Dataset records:

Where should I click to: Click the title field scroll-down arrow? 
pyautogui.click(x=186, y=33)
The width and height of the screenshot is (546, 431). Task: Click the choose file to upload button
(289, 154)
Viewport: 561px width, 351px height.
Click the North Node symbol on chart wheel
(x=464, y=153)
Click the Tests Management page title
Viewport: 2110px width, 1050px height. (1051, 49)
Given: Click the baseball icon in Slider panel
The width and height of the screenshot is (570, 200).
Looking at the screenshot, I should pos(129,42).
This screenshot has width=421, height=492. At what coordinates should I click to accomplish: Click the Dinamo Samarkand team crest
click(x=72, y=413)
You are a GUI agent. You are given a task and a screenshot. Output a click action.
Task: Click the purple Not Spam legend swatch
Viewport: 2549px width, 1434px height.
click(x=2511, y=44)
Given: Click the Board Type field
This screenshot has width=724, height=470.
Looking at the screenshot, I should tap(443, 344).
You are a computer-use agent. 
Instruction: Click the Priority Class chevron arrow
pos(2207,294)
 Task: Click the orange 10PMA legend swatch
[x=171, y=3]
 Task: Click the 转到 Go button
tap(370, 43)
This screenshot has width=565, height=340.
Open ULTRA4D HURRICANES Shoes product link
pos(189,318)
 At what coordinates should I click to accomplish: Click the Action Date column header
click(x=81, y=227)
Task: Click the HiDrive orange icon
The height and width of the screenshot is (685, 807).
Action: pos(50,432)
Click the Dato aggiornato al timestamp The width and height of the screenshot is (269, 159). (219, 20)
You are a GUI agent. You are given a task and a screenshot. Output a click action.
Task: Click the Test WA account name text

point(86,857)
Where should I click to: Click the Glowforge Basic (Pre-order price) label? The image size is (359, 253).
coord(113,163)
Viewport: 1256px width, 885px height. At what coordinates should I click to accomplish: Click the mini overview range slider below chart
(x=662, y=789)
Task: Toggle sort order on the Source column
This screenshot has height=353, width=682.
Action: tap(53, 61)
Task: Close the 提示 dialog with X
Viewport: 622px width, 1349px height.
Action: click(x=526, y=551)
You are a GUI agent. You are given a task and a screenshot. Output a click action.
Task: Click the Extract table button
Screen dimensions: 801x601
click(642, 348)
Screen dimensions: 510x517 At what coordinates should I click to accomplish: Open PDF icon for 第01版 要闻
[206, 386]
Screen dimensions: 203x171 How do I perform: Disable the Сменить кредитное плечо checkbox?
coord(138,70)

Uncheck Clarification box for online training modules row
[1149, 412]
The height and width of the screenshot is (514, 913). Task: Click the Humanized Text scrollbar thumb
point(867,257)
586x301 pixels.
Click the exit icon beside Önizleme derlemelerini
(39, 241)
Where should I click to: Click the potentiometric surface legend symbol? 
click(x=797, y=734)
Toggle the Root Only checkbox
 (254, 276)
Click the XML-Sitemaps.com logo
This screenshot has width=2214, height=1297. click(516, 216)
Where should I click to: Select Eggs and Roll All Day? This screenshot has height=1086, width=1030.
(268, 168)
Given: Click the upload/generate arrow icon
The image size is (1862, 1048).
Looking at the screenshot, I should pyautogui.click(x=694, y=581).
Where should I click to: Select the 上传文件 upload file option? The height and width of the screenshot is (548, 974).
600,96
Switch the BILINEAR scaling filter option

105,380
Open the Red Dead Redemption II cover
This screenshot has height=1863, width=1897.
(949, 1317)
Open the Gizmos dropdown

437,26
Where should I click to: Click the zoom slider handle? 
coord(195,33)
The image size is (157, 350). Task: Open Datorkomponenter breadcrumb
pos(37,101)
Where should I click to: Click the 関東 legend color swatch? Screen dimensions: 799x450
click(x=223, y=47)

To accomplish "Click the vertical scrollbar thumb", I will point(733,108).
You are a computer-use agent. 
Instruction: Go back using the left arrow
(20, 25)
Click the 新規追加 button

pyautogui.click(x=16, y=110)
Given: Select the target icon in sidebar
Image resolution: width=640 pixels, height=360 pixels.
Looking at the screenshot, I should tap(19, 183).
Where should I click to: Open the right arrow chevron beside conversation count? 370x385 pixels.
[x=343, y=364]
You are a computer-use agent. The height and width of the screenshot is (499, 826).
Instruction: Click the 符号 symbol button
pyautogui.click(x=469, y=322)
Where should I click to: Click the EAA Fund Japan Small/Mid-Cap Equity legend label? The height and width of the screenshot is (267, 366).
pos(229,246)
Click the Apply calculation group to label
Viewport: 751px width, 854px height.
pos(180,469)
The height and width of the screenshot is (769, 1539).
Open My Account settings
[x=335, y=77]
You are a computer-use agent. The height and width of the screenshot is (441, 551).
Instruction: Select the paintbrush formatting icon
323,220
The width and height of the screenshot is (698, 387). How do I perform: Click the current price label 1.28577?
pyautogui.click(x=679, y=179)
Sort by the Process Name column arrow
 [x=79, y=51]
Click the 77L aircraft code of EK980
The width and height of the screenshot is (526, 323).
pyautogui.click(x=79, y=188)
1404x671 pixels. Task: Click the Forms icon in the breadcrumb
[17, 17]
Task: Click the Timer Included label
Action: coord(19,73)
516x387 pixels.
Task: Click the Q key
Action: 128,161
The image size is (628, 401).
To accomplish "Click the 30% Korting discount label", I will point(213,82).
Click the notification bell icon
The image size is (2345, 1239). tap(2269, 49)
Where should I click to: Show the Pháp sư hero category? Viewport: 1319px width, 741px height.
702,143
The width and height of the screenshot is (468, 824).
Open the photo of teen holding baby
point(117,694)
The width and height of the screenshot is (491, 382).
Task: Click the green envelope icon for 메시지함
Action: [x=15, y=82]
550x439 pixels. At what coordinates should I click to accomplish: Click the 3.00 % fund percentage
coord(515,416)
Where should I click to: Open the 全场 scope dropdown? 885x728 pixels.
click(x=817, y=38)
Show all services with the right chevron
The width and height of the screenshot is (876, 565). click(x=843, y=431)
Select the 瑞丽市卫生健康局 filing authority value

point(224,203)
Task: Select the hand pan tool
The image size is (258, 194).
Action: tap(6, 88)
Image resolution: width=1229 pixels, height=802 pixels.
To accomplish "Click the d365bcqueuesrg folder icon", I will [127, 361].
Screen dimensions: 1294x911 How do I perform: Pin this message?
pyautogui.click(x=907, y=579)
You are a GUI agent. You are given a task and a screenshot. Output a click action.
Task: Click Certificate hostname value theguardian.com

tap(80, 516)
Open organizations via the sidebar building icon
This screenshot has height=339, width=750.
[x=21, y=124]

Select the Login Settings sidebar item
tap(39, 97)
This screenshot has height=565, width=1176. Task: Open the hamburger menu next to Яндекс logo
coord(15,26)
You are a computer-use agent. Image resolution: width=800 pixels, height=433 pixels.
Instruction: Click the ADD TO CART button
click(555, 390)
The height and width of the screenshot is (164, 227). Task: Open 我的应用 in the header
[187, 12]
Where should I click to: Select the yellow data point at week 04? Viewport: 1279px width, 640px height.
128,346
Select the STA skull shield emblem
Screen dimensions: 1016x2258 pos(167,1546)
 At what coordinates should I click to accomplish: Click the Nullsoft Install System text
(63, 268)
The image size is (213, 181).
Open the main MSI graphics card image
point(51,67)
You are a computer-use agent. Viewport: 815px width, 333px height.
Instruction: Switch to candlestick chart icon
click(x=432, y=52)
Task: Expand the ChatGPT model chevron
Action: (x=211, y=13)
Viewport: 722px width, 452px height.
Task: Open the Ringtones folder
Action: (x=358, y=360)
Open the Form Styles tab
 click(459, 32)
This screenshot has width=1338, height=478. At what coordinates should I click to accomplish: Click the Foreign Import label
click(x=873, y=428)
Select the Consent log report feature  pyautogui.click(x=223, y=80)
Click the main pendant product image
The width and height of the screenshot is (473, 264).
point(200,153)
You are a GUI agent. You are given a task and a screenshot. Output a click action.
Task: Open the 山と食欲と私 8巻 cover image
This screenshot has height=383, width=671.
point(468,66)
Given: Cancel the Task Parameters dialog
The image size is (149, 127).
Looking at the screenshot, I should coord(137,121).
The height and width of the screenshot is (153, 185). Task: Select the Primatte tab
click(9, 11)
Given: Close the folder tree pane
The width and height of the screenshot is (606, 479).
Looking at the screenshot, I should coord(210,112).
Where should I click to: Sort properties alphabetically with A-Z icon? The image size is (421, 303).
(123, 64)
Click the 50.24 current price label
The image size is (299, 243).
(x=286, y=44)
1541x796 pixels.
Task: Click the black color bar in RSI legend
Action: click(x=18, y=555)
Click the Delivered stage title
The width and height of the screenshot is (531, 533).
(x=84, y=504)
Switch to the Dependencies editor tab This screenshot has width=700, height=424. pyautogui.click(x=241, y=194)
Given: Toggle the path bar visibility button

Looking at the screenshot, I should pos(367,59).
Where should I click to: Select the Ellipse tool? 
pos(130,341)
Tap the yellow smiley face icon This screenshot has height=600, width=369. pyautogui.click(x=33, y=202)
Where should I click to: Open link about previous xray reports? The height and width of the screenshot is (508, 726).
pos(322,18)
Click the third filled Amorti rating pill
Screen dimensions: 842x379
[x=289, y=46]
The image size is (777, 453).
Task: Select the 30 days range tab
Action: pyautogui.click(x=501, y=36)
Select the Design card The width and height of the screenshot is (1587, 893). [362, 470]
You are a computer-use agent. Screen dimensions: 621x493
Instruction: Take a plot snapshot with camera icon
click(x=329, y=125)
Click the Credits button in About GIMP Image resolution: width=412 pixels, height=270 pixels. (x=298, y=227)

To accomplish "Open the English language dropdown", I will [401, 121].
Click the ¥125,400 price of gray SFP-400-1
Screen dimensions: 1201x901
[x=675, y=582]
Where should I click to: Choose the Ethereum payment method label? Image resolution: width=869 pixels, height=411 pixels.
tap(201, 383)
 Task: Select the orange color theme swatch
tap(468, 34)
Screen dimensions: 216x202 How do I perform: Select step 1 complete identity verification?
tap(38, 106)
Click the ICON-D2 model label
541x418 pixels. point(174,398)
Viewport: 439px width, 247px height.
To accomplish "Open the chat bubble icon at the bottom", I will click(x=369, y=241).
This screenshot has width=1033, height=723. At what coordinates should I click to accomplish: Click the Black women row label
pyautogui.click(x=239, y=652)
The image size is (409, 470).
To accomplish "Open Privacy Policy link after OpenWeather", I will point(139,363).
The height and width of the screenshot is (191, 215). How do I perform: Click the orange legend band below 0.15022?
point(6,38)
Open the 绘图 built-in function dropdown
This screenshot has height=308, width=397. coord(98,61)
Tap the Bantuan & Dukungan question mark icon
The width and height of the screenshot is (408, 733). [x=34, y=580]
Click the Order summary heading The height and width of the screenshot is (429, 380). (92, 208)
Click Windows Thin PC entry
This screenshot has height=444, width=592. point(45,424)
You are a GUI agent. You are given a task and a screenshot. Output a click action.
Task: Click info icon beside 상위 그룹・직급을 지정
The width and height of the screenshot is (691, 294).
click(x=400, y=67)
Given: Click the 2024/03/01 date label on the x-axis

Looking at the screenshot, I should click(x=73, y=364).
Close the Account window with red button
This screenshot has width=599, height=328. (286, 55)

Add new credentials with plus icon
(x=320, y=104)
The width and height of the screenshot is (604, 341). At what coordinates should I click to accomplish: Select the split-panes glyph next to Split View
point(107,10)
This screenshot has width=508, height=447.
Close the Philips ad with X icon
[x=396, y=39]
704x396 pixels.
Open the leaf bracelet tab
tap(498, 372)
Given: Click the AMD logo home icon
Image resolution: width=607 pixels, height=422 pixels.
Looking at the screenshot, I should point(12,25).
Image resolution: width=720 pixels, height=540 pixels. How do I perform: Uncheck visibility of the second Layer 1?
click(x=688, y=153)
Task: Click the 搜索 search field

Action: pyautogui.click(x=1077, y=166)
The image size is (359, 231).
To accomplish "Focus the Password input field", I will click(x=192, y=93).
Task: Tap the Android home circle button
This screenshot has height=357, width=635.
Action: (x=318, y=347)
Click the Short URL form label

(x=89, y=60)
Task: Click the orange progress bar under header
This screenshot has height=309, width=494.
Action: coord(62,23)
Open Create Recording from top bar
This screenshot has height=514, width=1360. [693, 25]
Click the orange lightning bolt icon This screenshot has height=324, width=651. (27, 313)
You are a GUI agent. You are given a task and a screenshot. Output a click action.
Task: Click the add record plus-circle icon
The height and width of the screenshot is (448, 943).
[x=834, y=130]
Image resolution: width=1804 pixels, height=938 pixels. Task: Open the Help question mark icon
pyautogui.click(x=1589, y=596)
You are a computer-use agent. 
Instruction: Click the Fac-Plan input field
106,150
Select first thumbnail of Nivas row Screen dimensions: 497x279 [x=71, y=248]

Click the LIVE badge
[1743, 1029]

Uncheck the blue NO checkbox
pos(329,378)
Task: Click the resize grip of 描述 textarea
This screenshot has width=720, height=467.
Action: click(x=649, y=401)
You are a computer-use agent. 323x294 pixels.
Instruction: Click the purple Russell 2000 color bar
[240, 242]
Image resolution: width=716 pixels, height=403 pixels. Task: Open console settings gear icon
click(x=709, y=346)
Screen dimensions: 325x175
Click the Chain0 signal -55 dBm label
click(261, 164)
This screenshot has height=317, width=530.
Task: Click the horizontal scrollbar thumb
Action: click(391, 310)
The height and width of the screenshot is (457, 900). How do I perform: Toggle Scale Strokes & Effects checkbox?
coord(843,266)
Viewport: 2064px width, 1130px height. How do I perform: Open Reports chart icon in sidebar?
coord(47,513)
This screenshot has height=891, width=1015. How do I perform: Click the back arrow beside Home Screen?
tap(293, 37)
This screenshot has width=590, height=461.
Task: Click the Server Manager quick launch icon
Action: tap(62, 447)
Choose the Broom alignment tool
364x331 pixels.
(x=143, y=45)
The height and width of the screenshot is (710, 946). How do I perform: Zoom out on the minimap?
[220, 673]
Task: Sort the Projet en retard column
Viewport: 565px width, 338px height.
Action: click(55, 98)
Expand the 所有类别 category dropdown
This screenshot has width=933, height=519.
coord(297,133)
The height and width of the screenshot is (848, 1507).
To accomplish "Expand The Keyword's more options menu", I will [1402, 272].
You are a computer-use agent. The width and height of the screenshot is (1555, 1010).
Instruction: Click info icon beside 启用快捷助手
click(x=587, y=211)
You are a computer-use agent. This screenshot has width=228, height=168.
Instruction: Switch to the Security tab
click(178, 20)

PROBLEM DESCRIPTION => Report how many of the lines above contain the string "dimensions". Respond with the number alone.

THE RESULT => 12